Because of its specialized nature, Butec
competes with only a handful of other companies.
Consolidated Contractors Company
(CCC), for example, has annual revenues
exceeding $1.5 billion. Along with its
German partner Hochtief, CCC constructed the
new $500 million Beirut International
Airport. Contracting and Trading Company
(C.A.T.), which is projecting a turnover of
$130 million this year, is another big competitor
to Butec.

“With few in the market
capable of taking on such complex projects,
competition is reduced substantially,” says
Ziad Kassis, owner of Unity Group, the company
currently building the Zahrani bridge.

Butec has also been targeting projects outside
Lebanon in order to counter the slowdown
in the domestic market. By doing
business abroad, Butec is able to balance its activities,
keeping itself and its staff operating.

The company teamed up with a local
affiliate to build a $130 million cotton-spinning
plant in Syria.

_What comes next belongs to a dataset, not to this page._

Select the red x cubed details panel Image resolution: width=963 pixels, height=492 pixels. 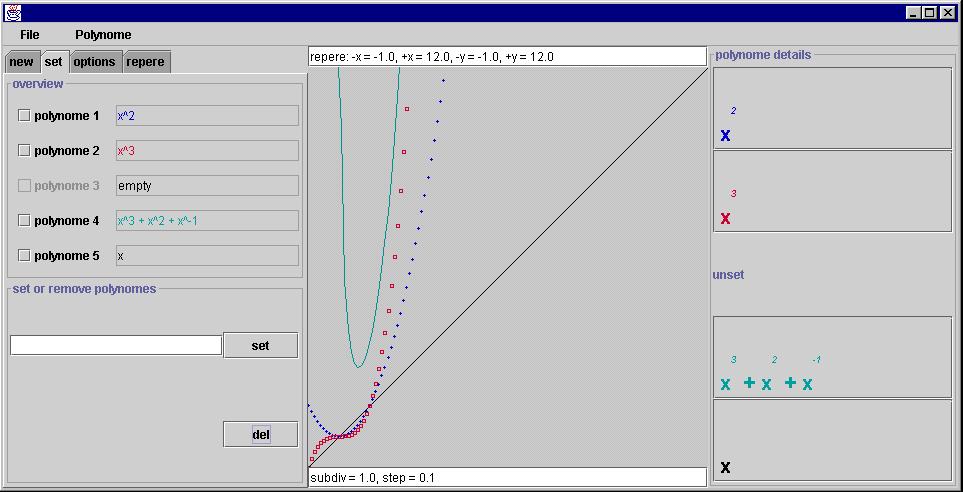click(x=832, y=191)
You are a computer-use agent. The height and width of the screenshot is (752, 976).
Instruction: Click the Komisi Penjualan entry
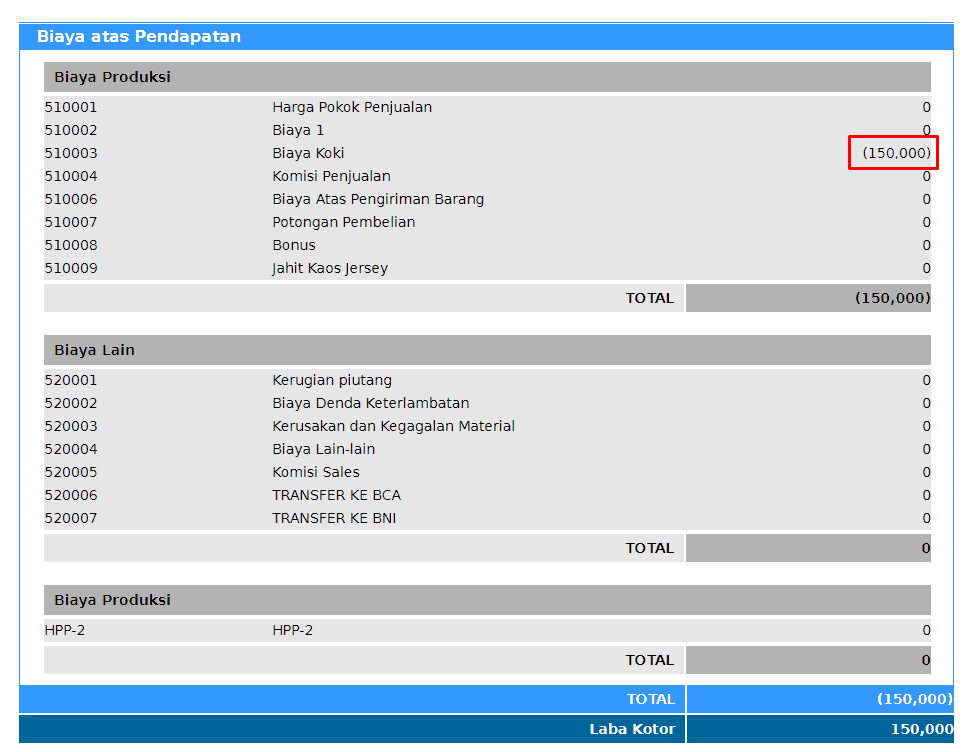331,176
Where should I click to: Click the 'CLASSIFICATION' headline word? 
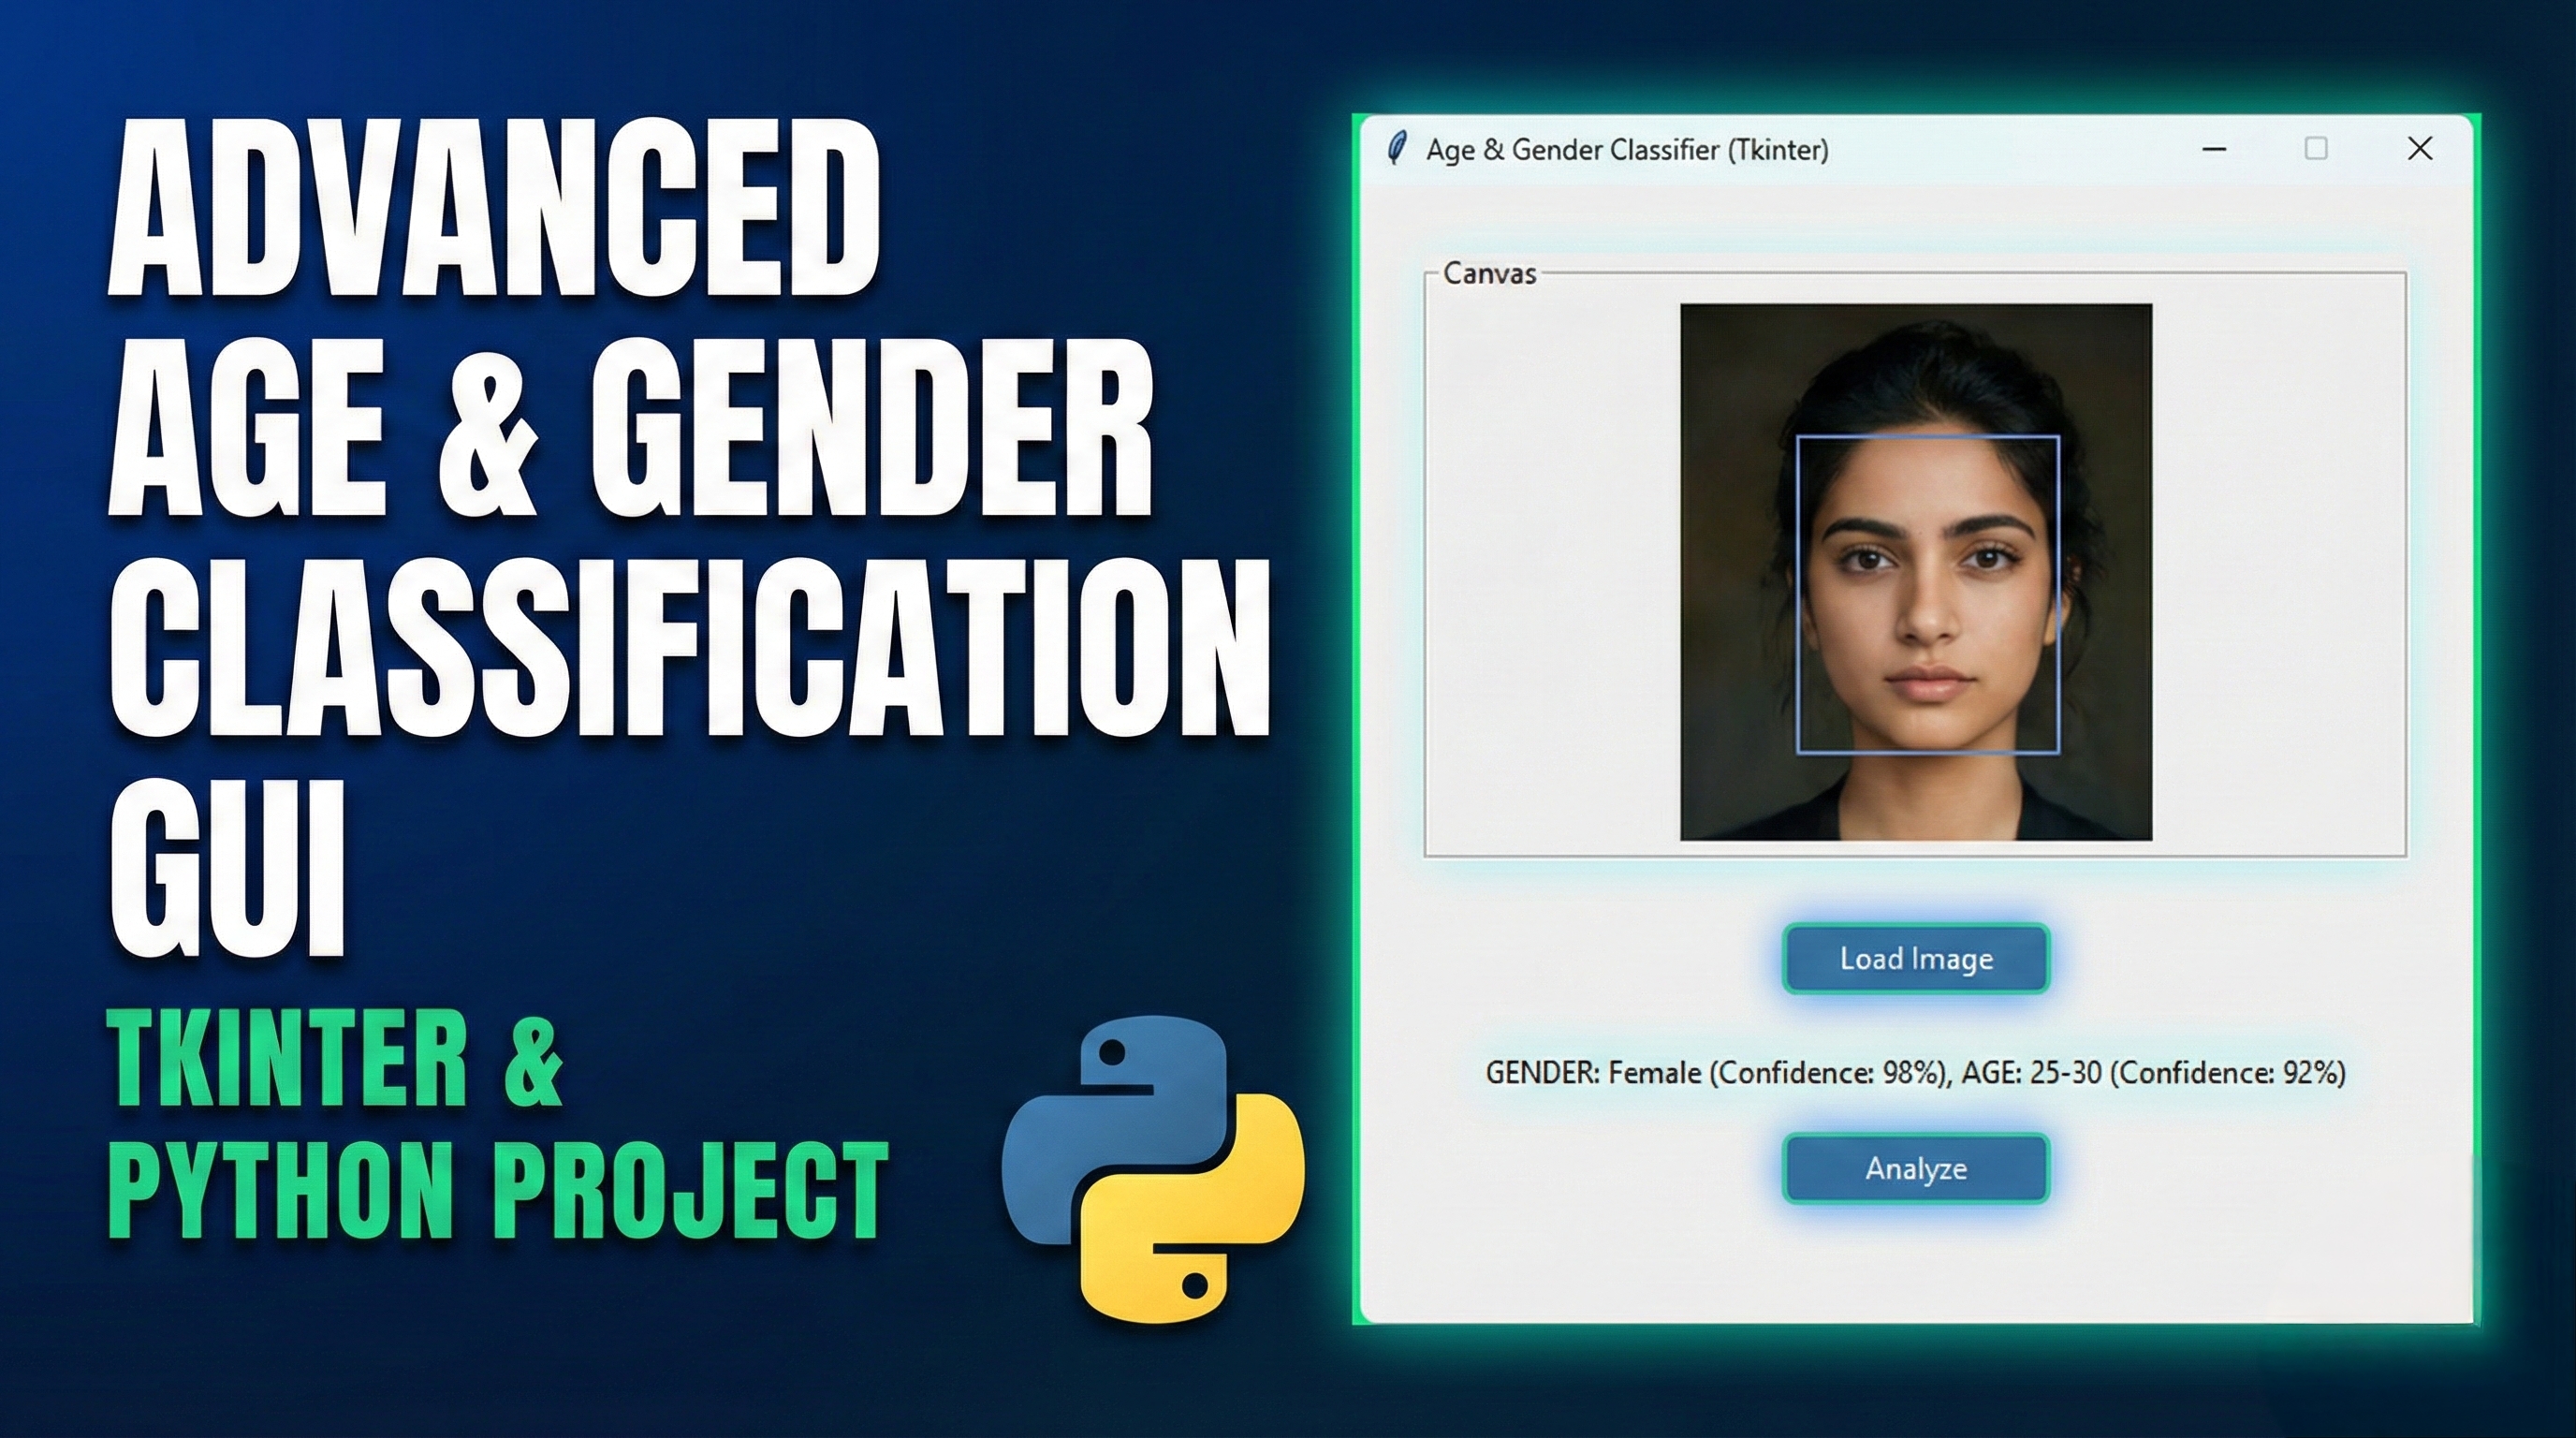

The project was so successful
that, almost immediately, work started
on a second $110 million cotton plant.
Younes expects these two factories to
process between 10% and 20% of the country’s
total cotton exports.

The company was
also involved in the building of a $16 million
sewage plant in Latakia and one in Tartous
for $16.6 million. Butec is building a gas
compression station in Iran, a power plant in
Basra, Iraq, the Dubai Tower in the UAE, and
a pipeline with three substations extending
from Iraq to Jeddah.

Other contracting companies
such as C.A.T., which is working in
the Gulf and Africa are following a similar
strategy: targeting markets abroad in order to
ride out the recession at home.

Butec has also diversified its services. The
firm, for example, established Butec Property
Management (BPM), which provides building
maintenance, cleaning, and security at facilities
that were built by the parent company.

But before giving Butec a big pat on the back,
consider this: While the company’s strategy of
specialization has kept revenues steady during
the recession, its competitor C.A.T. has
managed to increase its turnover by over
200% in the last four years by focusing on foreign
markets. C.A.T.’s revenues jumped
from $25 million in 1996 to $80 million in
1999.

“Specialization may help Butec hang on
to its turnover,” says Souheil Abou Habib, general
manager of Nassim A. Habib, a local
contracting firm. “But such projects don’t
come along too often and limit growth.”

While specialization has kept Butec alive,
real growth may require the company to look
at new strategies and be a bit less fussy about
the projects it is willing to take on.